Riyâ: Bir talebenin başlangıçta dikkat edeceği en önemli şey, nefsini muhafaza etmesi, başına gelecek olan âfetlerden sakınmasıdır. Çünkü, zâhirî ve batınî mâniler pekçoktur. İlk sakınılacak şeyler; riya, ucb, şöhret ve kibirdir. Bunlar öldürücü zehirdir. Zîrâ bunlardan az birşey amellerin gitmesine sebep olur. Bunlar insanda, karıncanın yürüyüşünden daha sessiz ve gizli, fakat ortaya çıkardığı ve görünen âfeti çok büyüktür. Kişide riya, dünyâya olan meyl ve dünyâyı âhırete tercih etmesinden ve nefs muhâsebesini ihmâl etmesinden meydana gelir. Kişide nefs muhâsebesi azalınca, riyadan kurtulamaz. Yaptıklarını Allah için değil de, dünyalık elde etmek için yapar. Allahü teâlâ, nefs muhâsebesini ihmâl etmeyi ve amelleri zayi etmeyi yasaklamıştır. Nitekim, Muhammed sûresinin otuzüçüncü âyet-i kerîmesinde meâlen; “Ey îmân edenler! Allaha ve Peygambere itaat edin. (Küfür ve nifak gibi şeylerle) amellerinizi boşa çıkarmayın” buyuruluyor. İnsan, Allahü teâlânın emri olan amelde ihlâsı terkedince, riya ile ihlâsı birbirinden ayıramaz. Aklına geldiği gibi yapar. Ameller, ancak ihlâsla, samimî olarak yapılınca kıymet kazanır. Kişi amellerini samimiyetle yapıp yalanı terk edince; riya, ucb ve diğer şerre sebep olan şeyleri görme husûsunda basîret sahibi olur. Âlimlerden birisi şöyle buyurdu: “Şeytan, Âdemoğluna günah işletmek için çalışır. Bunu yaptıramazsa, onu aldatıp derece derece kötülüğe yaklaştırmak için, ona nasîhat eder. Sonra bunda başarılı olamazsa, onu bid’atlere düşürmek için çok gayret sarfeder. Buna da muvaffak olamazsa, ona bir helâli haram, bir haramı da helâl saydırmak için uğraşır. Bunda da muvaffak olamazsa, ona abdestinde yaklaşmak ister. Onu, abdestinde, namazında ve orucunda şüpheye düşürmeye çalışır.”

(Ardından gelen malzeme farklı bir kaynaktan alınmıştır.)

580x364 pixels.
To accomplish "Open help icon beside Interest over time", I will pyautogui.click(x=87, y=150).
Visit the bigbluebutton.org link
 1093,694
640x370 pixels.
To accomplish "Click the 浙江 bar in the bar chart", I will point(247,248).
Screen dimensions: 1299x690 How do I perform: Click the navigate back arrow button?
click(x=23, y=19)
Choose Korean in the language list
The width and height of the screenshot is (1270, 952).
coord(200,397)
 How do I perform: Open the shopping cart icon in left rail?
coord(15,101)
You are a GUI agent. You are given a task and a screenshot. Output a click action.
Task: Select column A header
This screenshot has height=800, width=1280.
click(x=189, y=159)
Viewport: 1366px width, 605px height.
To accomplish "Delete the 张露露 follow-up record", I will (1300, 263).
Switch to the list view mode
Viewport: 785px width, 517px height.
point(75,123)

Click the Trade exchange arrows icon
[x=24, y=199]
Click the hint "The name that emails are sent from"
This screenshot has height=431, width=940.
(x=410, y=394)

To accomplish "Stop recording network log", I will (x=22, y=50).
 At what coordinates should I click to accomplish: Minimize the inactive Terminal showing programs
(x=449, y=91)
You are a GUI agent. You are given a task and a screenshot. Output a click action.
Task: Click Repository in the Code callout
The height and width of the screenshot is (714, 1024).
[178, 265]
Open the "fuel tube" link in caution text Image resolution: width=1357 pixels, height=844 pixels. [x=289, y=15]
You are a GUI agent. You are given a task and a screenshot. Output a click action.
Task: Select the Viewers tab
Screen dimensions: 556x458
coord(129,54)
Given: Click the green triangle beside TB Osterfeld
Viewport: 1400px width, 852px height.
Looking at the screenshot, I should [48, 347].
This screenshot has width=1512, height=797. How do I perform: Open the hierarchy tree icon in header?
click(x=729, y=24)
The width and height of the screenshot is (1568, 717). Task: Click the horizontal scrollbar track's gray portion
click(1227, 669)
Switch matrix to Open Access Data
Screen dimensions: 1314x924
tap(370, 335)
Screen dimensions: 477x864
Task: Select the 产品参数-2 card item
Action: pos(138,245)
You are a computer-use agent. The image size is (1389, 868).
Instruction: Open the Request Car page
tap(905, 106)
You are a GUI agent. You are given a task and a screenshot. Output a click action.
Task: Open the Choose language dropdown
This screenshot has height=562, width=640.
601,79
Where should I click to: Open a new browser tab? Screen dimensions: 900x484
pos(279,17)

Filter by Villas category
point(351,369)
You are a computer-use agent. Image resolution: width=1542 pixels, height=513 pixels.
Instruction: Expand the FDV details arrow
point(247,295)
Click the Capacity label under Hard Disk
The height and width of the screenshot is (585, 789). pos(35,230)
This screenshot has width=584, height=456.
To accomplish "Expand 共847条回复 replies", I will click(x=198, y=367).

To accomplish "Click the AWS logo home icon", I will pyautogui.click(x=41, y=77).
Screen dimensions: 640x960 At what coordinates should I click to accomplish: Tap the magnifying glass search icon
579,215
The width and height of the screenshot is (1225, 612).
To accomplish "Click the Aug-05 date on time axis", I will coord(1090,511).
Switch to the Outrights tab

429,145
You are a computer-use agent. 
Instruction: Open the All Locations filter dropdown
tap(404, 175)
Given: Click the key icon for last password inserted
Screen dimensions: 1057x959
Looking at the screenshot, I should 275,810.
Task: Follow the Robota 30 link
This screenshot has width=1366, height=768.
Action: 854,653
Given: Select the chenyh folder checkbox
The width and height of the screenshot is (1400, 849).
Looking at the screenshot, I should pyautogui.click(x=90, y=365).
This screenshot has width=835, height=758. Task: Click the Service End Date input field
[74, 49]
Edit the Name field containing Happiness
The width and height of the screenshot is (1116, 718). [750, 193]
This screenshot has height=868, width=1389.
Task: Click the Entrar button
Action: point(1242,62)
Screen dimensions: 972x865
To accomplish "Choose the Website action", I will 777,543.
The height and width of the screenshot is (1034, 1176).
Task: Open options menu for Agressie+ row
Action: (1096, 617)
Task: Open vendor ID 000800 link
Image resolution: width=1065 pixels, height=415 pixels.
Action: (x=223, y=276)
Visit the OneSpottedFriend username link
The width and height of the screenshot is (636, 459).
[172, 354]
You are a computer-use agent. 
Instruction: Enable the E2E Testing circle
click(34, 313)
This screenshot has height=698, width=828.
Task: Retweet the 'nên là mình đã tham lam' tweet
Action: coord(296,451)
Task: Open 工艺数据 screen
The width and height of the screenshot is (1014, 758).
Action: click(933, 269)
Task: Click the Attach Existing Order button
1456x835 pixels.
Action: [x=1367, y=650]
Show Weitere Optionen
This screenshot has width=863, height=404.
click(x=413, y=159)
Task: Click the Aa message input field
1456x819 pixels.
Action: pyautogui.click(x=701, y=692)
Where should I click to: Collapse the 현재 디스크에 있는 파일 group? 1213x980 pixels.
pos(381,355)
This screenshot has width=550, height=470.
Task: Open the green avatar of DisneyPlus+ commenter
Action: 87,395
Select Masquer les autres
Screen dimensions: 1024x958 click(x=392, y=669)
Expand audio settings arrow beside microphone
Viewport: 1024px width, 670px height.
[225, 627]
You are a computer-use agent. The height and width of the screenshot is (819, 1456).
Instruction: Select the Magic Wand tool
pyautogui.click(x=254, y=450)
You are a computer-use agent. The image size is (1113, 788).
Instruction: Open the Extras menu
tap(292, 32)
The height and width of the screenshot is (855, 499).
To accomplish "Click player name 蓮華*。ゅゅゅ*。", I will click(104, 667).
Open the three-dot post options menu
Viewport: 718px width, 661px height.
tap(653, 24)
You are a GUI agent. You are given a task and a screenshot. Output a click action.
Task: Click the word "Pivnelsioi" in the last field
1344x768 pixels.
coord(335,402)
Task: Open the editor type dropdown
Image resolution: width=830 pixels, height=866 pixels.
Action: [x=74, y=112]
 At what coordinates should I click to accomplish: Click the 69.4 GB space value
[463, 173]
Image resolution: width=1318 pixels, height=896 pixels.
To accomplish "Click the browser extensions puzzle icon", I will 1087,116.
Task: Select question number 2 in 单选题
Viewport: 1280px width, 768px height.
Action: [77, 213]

Kula lâyık olan, amelini sırf Allah için yapmasıdır. Riya; yapılan bir işin, insanlar tarafından medhedil-mesini veya o iş sebebiyle, insanlar arasında kendisi için bir mertebe ve bir i’tibâr sahibi olmayı istemektir.

Amel bakımından insanlar üç kısımdır: 1- Hayırlı bir amel yaparken kendilerini unutanlar. Bunlar, yaptıkları iyilik ile bilinmeleri, için yaparlar. Bunlar helak olanlardır. 2-Allahü teâlâdan korkarlar ve Allahü teâlânın katında makbûl olana i’tibâr ederler. Amellerini ihlâsla yapmaya çalışırlar. Amellerin bozuk olmasından sakınırlar, insanlardan medh ve övgü beklemezler. Onlardan makam ve mevki istemezler. Bir işi ne insanlar için yaparlar, ne de terkettikleri birşeyi insanların rızâsı için terk ederler. 3- Bunların ihlâsları kuvvetli olup, içleri ve dışları birbirine uyar. Yaptıklarını Allah için yaparlar. Dünyâyı iyi tanımışlardır. Ona i’tibâr etmezler.”

Sohbet (Beraber olmak): Ebû Abdürrahmân Sülemî, “Adâb-üs-sohbet” adlı eserinde, sohbetin birkaç şekli bulunduğu, herbirinin de ayrı ayrı âdabı olduğunu anlatırken buyurur ki:

“Allahü teâlâya karşı vazîfelerimiz: Emîrlerine uyup, yasak ettiği şeylerden uzak olmak, O’nu hiç hatırımızdan çıkarmamak, Kur’ân-ı kerîmi çok okumak, O’nun kazasına rızâ göstermek, O’ndan gelen belâ ve musibetlere sabretmek, yarattıklarına şefkat ve merhamet göstermektir.

Resûlullah efendimize (s.a.v.) karşı vazîfelerimiz şunlardır: O’nun sünneti seniyyesine uymak, bid’atlerden sakınmak, O’nun Ehl-i beytine, mübârek zevcelerine, mübârek soyundan gelenlere ve onun Eshâbına ta’zim ve hürmette bulunmak ve O’na karşı muhalefetten çok sakınmaktır.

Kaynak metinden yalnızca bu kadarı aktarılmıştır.